At least 14 Mon community leaders have put together plans to launch a new political party representing the interests of Mon people in Burma in preparation for the 2010 general election, according to a source close to the group.

Calling themselves an “election working committee,” the group currently comprises four former central committee members of the New Mon State Party (NMSP)—Nai Myint Shwe, Nai Lyi Gakao, Nai Tin Aung and Nai Soe Myint—as well as 10 other respected community leaders in Mon State.

The source said the Mon leaders have been meeting at the NMSP office in Moulmein in recent months, but have made no official announcement yet about their new political party because they are waiting for an announcement from the military government with regard to party registration and the conditions for running in next year’s elections.

More NMSP leaders are prepared to resign their positions within the party to join the new election working committee, said the source; however, they are waiting for Naypyidaw to release details of the regulations governing the upcoming election.

The NMSP announced earlier this year that it will not participate in the election; however sources close to the party said it would allow its members to resign to join the election working committee if they wish.

Sources in Moulmein said that the election working committee and some NMSP leaders are currently working together by mobilizing youths in Mon State for the election in 2010.

A leading member of the election working committee said, “Many people come and ask me about our future plans and about our working committee. They are interested in it. But, I can’t tell them very much because we are waiting for the election draft.”

A source close to Nai Tin Aung said that the current strategy is on the right track for the people of Mon State because the NMSP will keep on fighting for liberty with arms, while on the one hand, the election working committee is going to fight on the democratic stage.

Some observers have said that there appears to be a growing tension among members of the NMSP as to whether the party should compete in next year’s election.

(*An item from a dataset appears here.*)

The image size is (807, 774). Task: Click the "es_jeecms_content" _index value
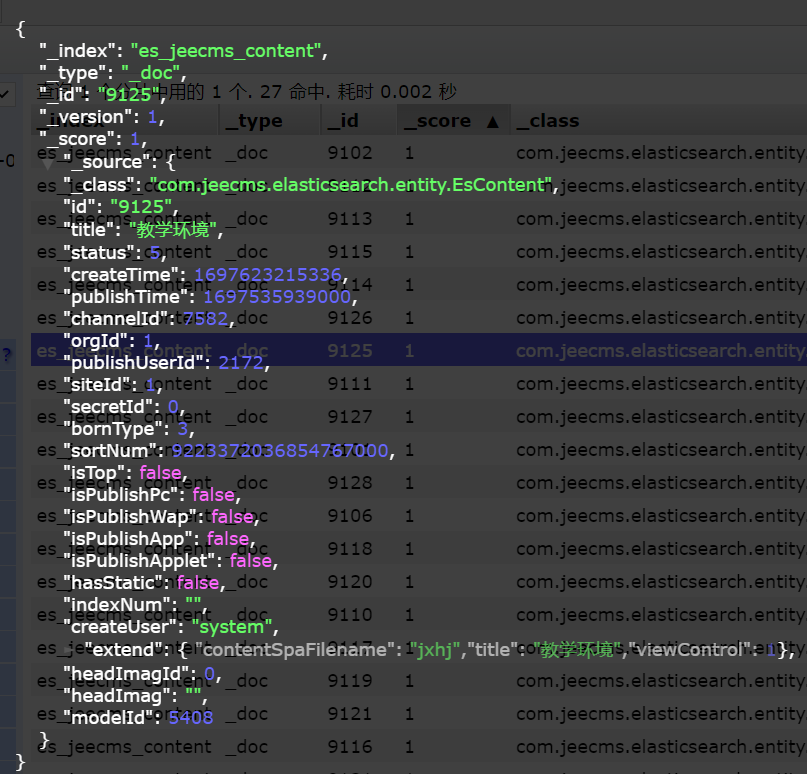point(226,51)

Some members reportedly believe the election offers an opportunity while others view the process as a sham and say the election will not be free and fair.

Nai Hang Tha, a secretary of the NMSP, told The Irrawaddy that the new constitution denies fundamental ethnic rights and will allow the military to hold onto power.

In June, the party ordered its judicial offices, which are based in Burmese government-controlled areas, to move their offices to within the NMSP-administered zone. The move came soon after the junta’s southeast regional command in Moulmein told NMSP leaders to accept the deadline for integrating their soldiers into the regime’s border guard force.

Sources say the majority of the party’s members don’t want to revoke the ceasefire agreement which they signed with the junta in 1995; however, they also don’t want to transform their troops into border guards.

The NMSP’s military wing, the Mon National Liberation Army, is estimated to have about 700 troops.